Farrugia plans to visit Mater Dei Hospital on a daily basis, where he would spend a maximum of 12 hours a day. However, it is debatable whether this innovative approach will have any real effect on the existing problems in that particular department.
Earlier today morning, Farrugia said on TVAM that his ministry was suffering from a €63 million deficit and that upon taking 'office' inside Mater Dei he found 1,000 referral applications for appointments in 2014 which had not even been issued yet. Farrugia is mulling the option of keeping the outpatients ward open between 4pm and 8pm, as well as implementing a €90,000 measure to have a 'second' parent flown with their children when they are seeking cancer treatment overseas
Martin Balzan, president of the Medical Association of Malta, welcomes the fact that the new minister has prioritised the casualty department. However, he points out that the department itself may not be the source of all the problems affecting its efficiency at the moment.
Balzan argues that if problems in other sectors (namely, primary healthcare and care of the elderly) are not also addressed, the situation in the A&E department at Mater Dei will not improve.
"Casualty is a priority, definitely. But the problems being experienced at casualty are not necessarily caused at the department itself."
Giving the analogy of a traffic accident in Marsa that may cause a traffic jam in the Santa Venera tunnels, Balzan explains that many of the daily problems faced at casualty will have arisen from failures or shortcomings experienced at other parts of the system.
"There are two major factors contributing to the existing problems in A&E," he said. "The first is that the primary healthcare system is often by-passed altogether, so that many people go straight to casualty when they can easily be treated by their family doctors or at the health centres..
"A second factor concerns a bottleneck caused by problems in the geriatric care sector. Elderly patients awaiting to be transferred to homes for the elderly, or to rehab facilities, result in a lack of bedspace currently experienced at Mater Dei."
Balzan argues that this leads to difficulties in finding space for patients admitted through the emergency department, with consequent delays and inconvenience to patients.

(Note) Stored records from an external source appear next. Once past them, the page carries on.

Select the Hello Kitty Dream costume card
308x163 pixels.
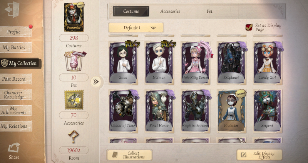pos(195,63)
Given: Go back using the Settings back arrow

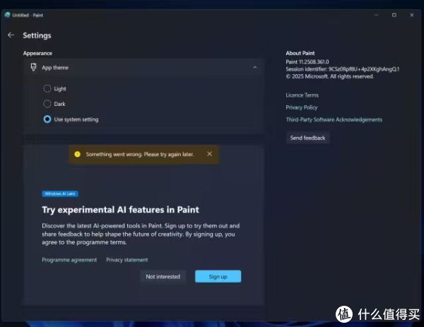Looking at the screenshot, I should pos(11,35).
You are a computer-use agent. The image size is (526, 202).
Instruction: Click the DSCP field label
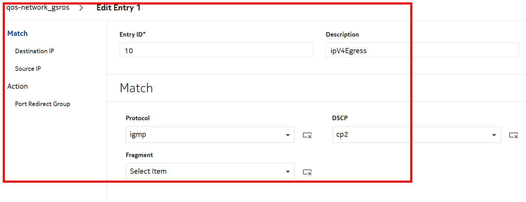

Balzan acknowledges that neither of these problems is easy to solve. "They are both mountains we have to climb," he admitted.
Asked if he feared that doctors may object or feel threatened by the presence of a Minister in the management of hospital, Dr Balzan said simply that the minister's decision to open an office at casualty should not have any impact of how doctors conduct their profession.
"We are still going to insist on dealing with patients according to a strict medical priority system," he said.